I'm working on trying to create realistic sounding string swells with samples, but so far am not happy with the results I'm getting. Some examples are HZ's Time and Day One (from about 1.50 minutes in). I just love the way these strings swell.

Have various samples - Spitfire, LASS full, Hollywood Strings, Adagietto etc, so plenty of good sounding strings. I was just wondering if anyone had a 'Eureka' moment when trying to achieve the same thing, that they might be willing to share, or am I just hearing real strings and have to accept that crossfading samples will never get there!

Cheers!


----------



## givemenoughrope (Aug 25, 2016)

I'd say Adagietto (maybe Adagio although Adagietto is more uniform). One think you could try it to blend just a tiny bit of LASS A (and/or B) or Sable behind it. Try to blur the image just a hair. If you are focusing on perfection from one library it will likely come up short. 

Also, some of 8dio actually does hv crossfades (I forget if that applies to the dyn patches in Adagietto.) If you mess around under the hood you can isolate which layer you want.


----------



## Chris Hurst (Aug 25, 2016)

Thanks for that. I've tried layering Adagietto's dynamic bowings as they do sound good. Haven't thought about going under the hood though...


----------



## givemenoughrope (Aug 25, 2016)

I maybe am remembering that wrong and they may well be one layer on the dyn patches.

I would also say maybe forgo realism for musicality/expression. Snapshots can only be so real.


----------



## Ryan (Aug 25, 2016)

LASS would work just fine. I did a remake of time in 2011 using only lass. 



Ryan.


----------



## Chris Hurst (Aug 25, 2016)

Cheers for that Ryan. I think I need to practice with LASS some more and massage the CC's a bit!


----------



## Ryan (Aug 25, 2016)

Chris Hurst said:


> Cheers for that Ryan. I think I need to practice with LASS some more and massage the CC's a bit!


Do it


----------



## Lawson. (Aug 26, 2016)

Most string libraries can do it, but you're probably going to need to use more extreme CC data than what you'd think is necessary. Just grab your controller and record the dynamics in live. Do what sounds right!


----------



## Chris Hurst (Aug 26, 2016)

Thanks. I think it's just a bit more practice with the CC's to achieve a bit smoother swell.

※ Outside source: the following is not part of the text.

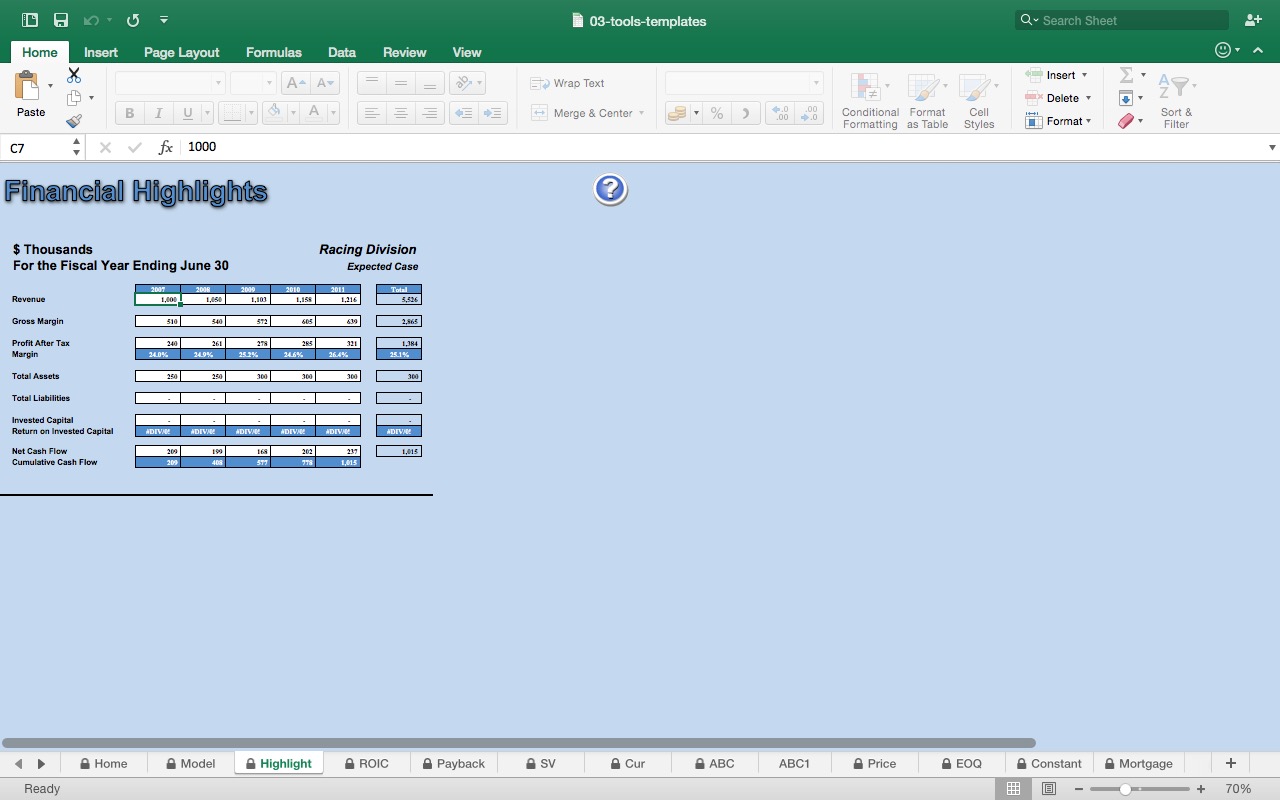
Task: Click the Cell Styles button
Action: point(978,100)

I've been playing with LASS a bit more and that is actually really playable, so think I'm getting the hang of it a bit more.

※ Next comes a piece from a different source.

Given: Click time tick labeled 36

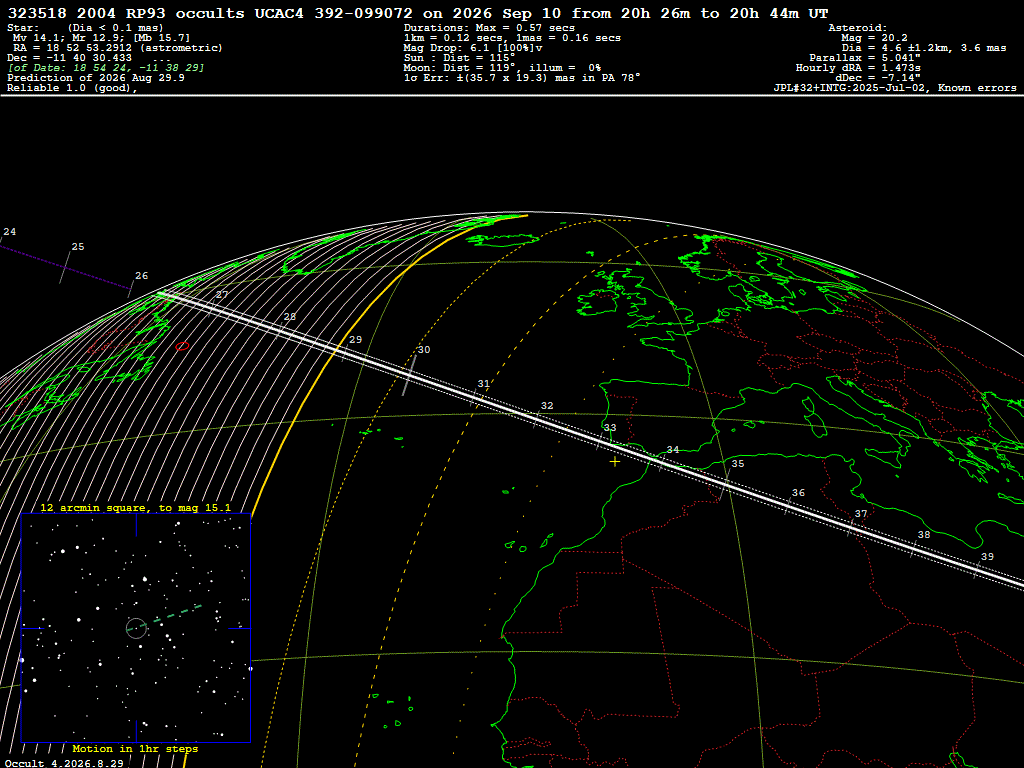Looking at the screenshot, I should click(798, 493).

I was just wondering if there was more going on with layering really, but apparently not!


----------



## Mr Mindcrime (Aug 30, 2016)

Ryan said:


> LASS would work just fine. I did a remake of time in 2011 using only lass.
> 
> 
> 
> Ryan.



Ryan, you did a great job with that!!!


----------



## Ryan (Aug 31, 2016)

Mr Mindcrime said:


> Ryan, you did a great job with that!!!



Thanks Mindcrime!


----------



## NoamL (Sep 1, 2016)

LASS definitely has the widest range of dynamic expression (and probably also volume?) of all the modern string libraries so that would be my go-to for this kind of effect. For other libraries, try riding expression and CC1 together (but not copy pasting CC data tho).


----------